[Extracted records]
====================

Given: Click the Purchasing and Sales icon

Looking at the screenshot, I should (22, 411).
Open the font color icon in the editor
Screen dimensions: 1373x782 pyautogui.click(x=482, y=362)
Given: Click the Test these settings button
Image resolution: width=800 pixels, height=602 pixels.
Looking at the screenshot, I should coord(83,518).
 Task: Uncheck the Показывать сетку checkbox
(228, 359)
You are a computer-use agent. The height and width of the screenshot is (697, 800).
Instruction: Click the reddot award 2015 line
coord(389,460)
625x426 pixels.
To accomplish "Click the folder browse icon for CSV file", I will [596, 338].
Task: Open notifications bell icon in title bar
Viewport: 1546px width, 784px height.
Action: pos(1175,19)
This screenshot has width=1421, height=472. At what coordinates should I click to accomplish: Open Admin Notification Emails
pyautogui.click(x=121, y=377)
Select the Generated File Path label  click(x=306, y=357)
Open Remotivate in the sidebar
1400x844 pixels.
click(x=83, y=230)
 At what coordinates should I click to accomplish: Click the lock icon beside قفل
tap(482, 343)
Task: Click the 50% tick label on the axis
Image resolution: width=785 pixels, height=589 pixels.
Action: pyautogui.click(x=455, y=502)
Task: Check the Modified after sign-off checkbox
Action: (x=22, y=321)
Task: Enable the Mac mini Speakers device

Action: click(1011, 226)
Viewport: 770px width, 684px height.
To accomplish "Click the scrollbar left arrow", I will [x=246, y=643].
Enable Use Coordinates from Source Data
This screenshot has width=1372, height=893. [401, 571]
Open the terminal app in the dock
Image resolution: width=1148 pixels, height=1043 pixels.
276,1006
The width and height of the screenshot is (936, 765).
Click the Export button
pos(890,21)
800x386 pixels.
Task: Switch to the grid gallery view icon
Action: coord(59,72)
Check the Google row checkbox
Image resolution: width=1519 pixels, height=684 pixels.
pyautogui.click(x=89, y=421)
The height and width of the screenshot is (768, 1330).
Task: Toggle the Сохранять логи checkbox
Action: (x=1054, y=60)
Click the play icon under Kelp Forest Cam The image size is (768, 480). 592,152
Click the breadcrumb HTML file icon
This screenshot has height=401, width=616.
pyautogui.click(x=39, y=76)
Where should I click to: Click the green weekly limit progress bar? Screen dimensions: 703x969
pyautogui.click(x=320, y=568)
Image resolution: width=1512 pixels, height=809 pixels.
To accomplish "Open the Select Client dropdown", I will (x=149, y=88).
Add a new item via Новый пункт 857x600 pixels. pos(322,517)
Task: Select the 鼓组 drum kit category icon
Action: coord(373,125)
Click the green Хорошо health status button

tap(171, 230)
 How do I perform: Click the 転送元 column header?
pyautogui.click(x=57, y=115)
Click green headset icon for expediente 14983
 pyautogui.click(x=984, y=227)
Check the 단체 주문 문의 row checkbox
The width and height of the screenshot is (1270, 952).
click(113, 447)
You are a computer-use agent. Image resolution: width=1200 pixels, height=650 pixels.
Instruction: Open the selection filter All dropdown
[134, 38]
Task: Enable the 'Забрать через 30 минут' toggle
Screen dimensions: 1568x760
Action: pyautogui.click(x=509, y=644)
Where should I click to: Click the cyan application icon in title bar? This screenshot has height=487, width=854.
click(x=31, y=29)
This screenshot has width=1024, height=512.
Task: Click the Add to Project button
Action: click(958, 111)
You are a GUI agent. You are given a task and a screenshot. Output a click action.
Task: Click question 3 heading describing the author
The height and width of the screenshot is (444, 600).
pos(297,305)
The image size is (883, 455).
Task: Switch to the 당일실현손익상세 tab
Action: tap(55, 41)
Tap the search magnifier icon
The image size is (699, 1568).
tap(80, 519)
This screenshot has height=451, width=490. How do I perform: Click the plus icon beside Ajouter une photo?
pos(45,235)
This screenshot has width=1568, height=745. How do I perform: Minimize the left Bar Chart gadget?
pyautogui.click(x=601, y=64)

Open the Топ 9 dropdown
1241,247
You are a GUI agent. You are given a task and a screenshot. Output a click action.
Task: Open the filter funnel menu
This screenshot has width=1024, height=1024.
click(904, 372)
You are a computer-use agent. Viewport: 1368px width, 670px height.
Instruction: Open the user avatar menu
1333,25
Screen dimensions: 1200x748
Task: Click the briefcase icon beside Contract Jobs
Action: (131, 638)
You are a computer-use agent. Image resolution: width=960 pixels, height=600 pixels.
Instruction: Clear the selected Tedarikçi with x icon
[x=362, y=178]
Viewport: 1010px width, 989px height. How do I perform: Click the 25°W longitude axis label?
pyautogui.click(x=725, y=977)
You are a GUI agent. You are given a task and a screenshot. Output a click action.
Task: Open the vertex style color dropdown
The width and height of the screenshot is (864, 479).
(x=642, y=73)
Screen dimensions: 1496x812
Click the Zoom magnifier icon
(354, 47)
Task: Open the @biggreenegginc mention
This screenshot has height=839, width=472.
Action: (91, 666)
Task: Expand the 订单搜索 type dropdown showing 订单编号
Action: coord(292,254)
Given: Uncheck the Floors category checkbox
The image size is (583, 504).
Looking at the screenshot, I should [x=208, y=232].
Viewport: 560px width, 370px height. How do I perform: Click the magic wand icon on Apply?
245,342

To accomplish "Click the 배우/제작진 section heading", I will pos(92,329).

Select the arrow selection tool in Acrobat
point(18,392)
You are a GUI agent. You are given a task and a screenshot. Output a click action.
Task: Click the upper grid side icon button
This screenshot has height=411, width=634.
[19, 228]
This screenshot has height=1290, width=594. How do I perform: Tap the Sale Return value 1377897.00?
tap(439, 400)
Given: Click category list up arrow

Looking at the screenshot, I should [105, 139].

====================

TO DO: Wherever the word "will" appears in the entries above, copy that line.

TASK RESULT:
To accomplish "Click the folder browse icon for CSV file", I will [596, 338].
To accomplish "Click the scrollbar left arrow", I will [x=246, y=643].
To accomplish "Open the Select Client dropdown", I will (x=149, y=88).
To accomplish "Click the 배우/제작진 section heading", I will pos(92,329).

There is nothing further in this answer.